[WORK REQUIRED] Put the material, from the line containing "You are a GUI" through the end, into a Markdown table with the columns Row and Line. Number each line in Row, skip blank lines, and omit the pictures.

[RECORD LIST]
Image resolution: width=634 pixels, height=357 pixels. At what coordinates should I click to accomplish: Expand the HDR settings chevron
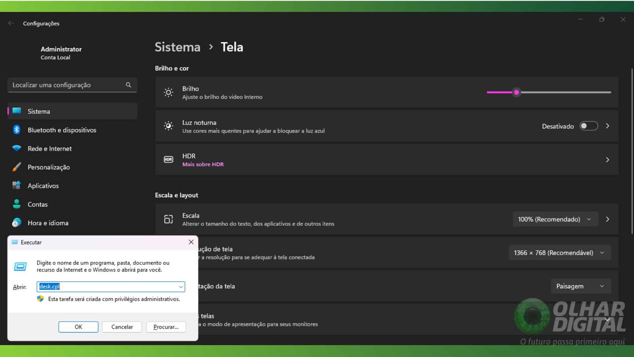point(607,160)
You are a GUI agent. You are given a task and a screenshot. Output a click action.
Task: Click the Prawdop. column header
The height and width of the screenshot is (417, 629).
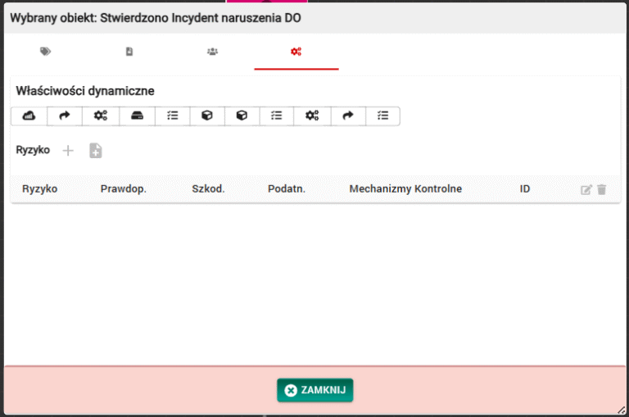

[WRITTEN RESPONSE]
| Row | Line |
|---|---|
| 1 | You are a GUI agent. You are given a task and a screenshot. Output a click action. |
| 2 | Task: Click the Prawdop. column header |
| 3 | The height and width of the screenshot is (417, 629). |